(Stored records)
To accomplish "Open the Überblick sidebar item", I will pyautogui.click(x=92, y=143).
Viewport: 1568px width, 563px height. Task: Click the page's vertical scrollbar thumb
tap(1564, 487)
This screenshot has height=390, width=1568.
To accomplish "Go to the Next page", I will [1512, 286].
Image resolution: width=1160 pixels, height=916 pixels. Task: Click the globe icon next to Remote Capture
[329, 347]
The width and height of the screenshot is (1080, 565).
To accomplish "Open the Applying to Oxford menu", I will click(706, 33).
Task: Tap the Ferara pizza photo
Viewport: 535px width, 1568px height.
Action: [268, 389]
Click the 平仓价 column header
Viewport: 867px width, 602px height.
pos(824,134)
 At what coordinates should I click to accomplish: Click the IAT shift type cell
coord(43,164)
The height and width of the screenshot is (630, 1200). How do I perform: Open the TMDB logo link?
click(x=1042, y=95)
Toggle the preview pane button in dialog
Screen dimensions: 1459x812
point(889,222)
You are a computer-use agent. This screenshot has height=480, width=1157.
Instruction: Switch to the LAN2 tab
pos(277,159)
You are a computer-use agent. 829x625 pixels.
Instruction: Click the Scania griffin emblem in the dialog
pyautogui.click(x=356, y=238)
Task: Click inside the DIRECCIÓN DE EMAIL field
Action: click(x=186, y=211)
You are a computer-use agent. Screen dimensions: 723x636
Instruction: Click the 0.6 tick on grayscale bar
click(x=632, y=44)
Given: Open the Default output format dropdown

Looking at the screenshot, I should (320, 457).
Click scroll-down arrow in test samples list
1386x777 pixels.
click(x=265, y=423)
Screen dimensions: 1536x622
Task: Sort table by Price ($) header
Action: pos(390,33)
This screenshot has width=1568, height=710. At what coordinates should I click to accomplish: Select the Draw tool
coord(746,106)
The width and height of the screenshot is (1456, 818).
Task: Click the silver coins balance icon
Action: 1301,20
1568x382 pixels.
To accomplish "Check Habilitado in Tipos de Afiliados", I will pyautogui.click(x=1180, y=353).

▶ **TASK**
Nothing but the lines from the one with "You are a computer-use agent. This" through the end of the data above should be reproduced, each exactly, both ends included.

▶ **WRITTEN RESPONSE**
You are a computer-use agent. This screenshot has height=480, width=1157.
Instruction: Switch to the LAN2 tab
pos(277,159)
You are a computer-use agent. 829x625 pixels.
Instruction: Click the Scania griffin emblem in the dialog
pyautogui.click(x=356, y=238)
Task: Click inside the DIRECCIÓN DE EMAIL field
Action: click(x=186, y=211)
You are a computer-use agent. Screen dimensions: 723x636
Instruction: Click the 0.6 tick on grayscale bar
click(x=632, y=44)
Given: Open the Default output format dropdown

Looking at the screenshot, I should (320, 457).
Click scroll-down arrow in test samples list
1386x777 pixels.
click(x=265, y=423)
Screen dimensions: 1536x622
Task: Sort table by Price ($) header
Action: pos(390,33)
This screenshot has width=1568, height=710. At what coordinates should I click to accomplish: Select the Draw tool
coord(746,106)
The width and height of the screenshot is (1456, 818).
Task: Click the silver coins balance icon
Action: 1301,20
1568x382 pixels.
To accomplish "Check Habilitado in Tipos de Afiliados", I will pyautogui.click(x=1180, y=353).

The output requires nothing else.